Sternheim’s original play, she said, just nailed archetypal characters.

“I think some people will really see today’s society reflected within 1910 German society …. There are some serious moments in the play where, if we’re looking hard enough, that truth is there and it’s about to happen.

“And we have to take that in consideration while we’re telling the story, to understand that the world wars are about to happen and what’s happening in Germany at this time.”

The plot revolves around a young, newly married housewife, Louise, whose bloomers fall down in public, causing her boorish husband to berate her, afraid he’ll lose his job. The scandal attracts two men who vie for Louise’s attention.

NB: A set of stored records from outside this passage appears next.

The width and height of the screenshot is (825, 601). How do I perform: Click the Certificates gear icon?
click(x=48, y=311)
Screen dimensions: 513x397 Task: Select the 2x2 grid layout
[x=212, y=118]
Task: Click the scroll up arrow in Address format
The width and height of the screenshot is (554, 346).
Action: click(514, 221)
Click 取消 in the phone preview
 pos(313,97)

The star of the show, Lily Lamoree as Louise, came up through McCormick-Hostash’s summer program as did another of the actors, Hudson Turon.

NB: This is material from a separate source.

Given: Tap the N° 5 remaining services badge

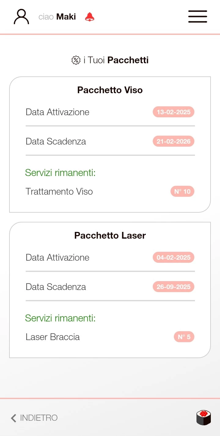Looking at the screenshot, I should coord(184,337).
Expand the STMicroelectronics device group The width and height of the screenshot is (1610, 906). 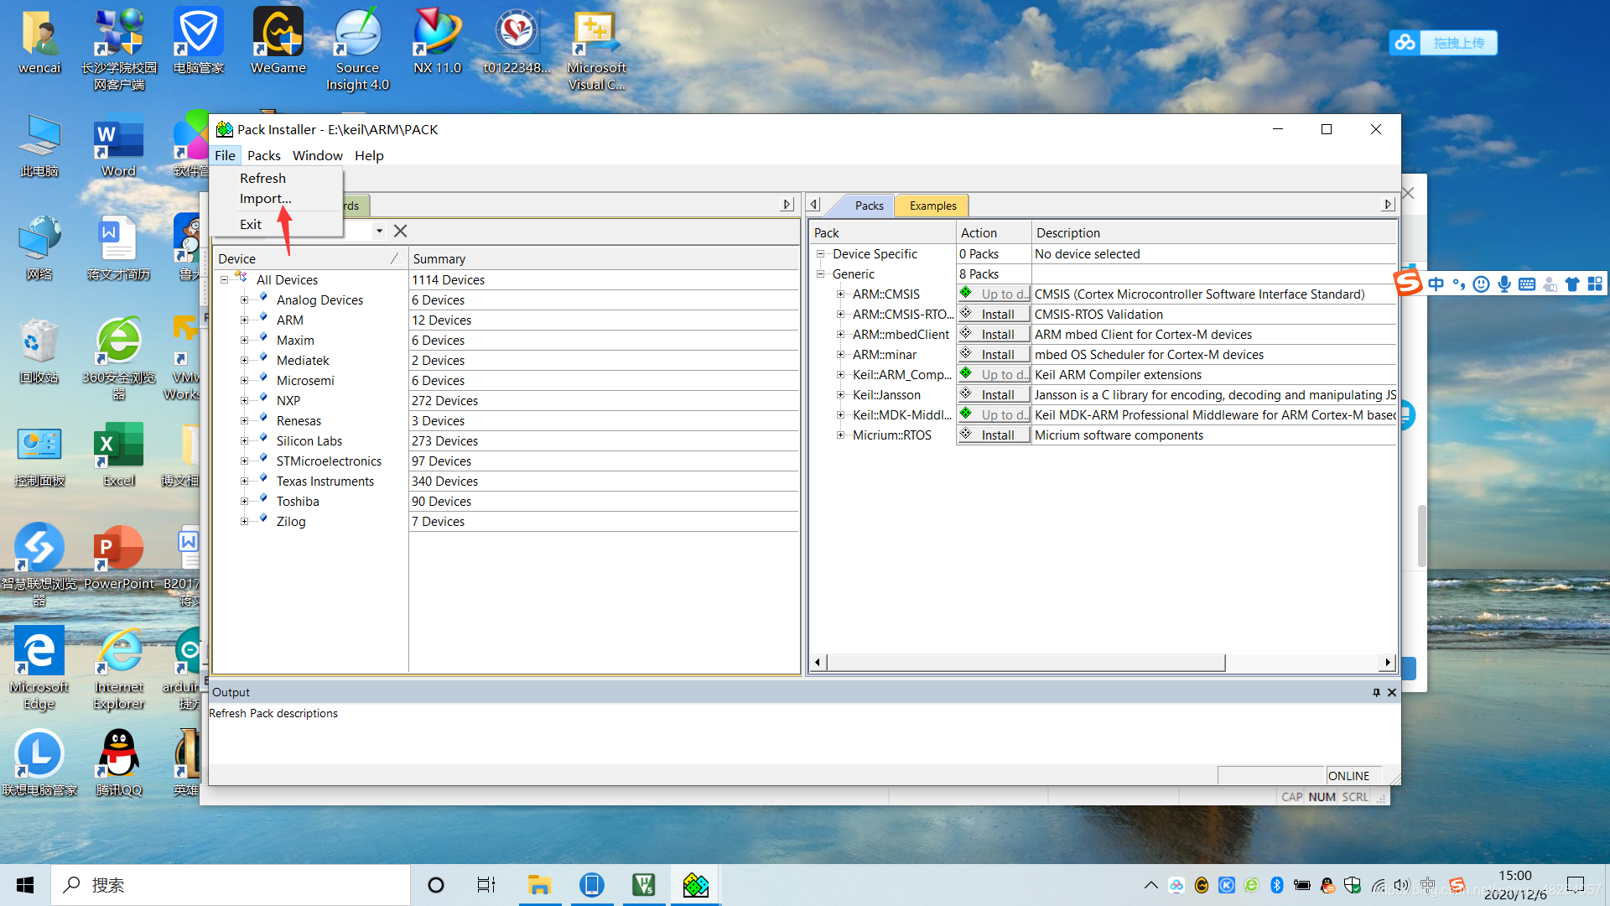tap(244, 461)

“I’m planting seeds along the way that these kids will grow up being storytellers and want to continue some sort of art form,” she said.

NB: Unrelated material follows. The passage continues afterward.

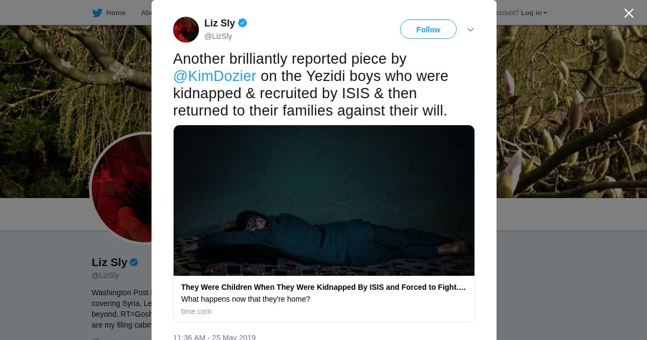This screenshot has width=647, height=340.
Task: Open the article preview image of the sleeping boy
Action: (324, 201)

About the two young actors in “The Underpants,” she went on, “I’ve already been able to give them the ideas and the flow and they just go with it. And I’m so proud, so proud.”

The “Underpants” cast is an ensemble cast. If a cast doesn’t work as an ensemble, McCormick-Hostash says, it will fail. To create an ensemble, she says, “We play a lot of theater games, we do a lot of work.”

Asked for an example of a theater game, McCormick-Hostash described “Improv Yoga,” where she might say, “Hey, remember the other day, we were doing that yoga pose? You know it. You know that yoga pose. Remind me what it was so that I can show everyone and we can all do it together.”

Whoever answers would throw out a random name of a pose like “the leaping zebra.”

“I would perform some ridiculous physical thing and everyone would follow and we would all stay in character and say, ‘Oh, wonderful, wonderful.’”

Besides providing just a physical warm-up, said McCormick-Hostash, “It gets us comfortable just throwing out words that might not make sense.”

Rehearsals, she says, are like a bubbling cauldron. “We just pour everything into the cauldron … try new stuff … Once the trust is there, they’re free; they’re free to express themselves.”

She goes on, “You have to create a safe space … That’s why rehearsals are closed … because it’s personal.”

The stories told by plays at Conkling Hall have a ripple effect in the community. “I can see the effect that my stories can have ….,” says McCormick-Hostash. “I can see it reflected in people’s eyes. I can see it reflected in their behavior regarding our organization. They respect us. They trust us to put out good work.”

She concludes by pointing to the message on the T-shirt she is wearing, which was created for “The Rocky Horror Show.” The black T-shirt says in white letters: Dream it. Be it.”

“You can dream a lot of things …,” says McCormick-Hostash, “but you have to be it. You can’t just dream and you can’t just be. You have to do both. So dream it and be it.”                                                            

****

“The Underpants” will play at Conkling Hall, at 8 Methodist Hill Road, in Rensselaerville on Father’s Day weekend.

“So if you need ideas for Dad, I have got you covered; check that off your list,” said the play’s director, Tara McCormick-Hostash.

The show runs Thursday through Saturday, June 15 to 17, at 7:30 p.m. and on Father’s Day, June 18, at 3 p.m.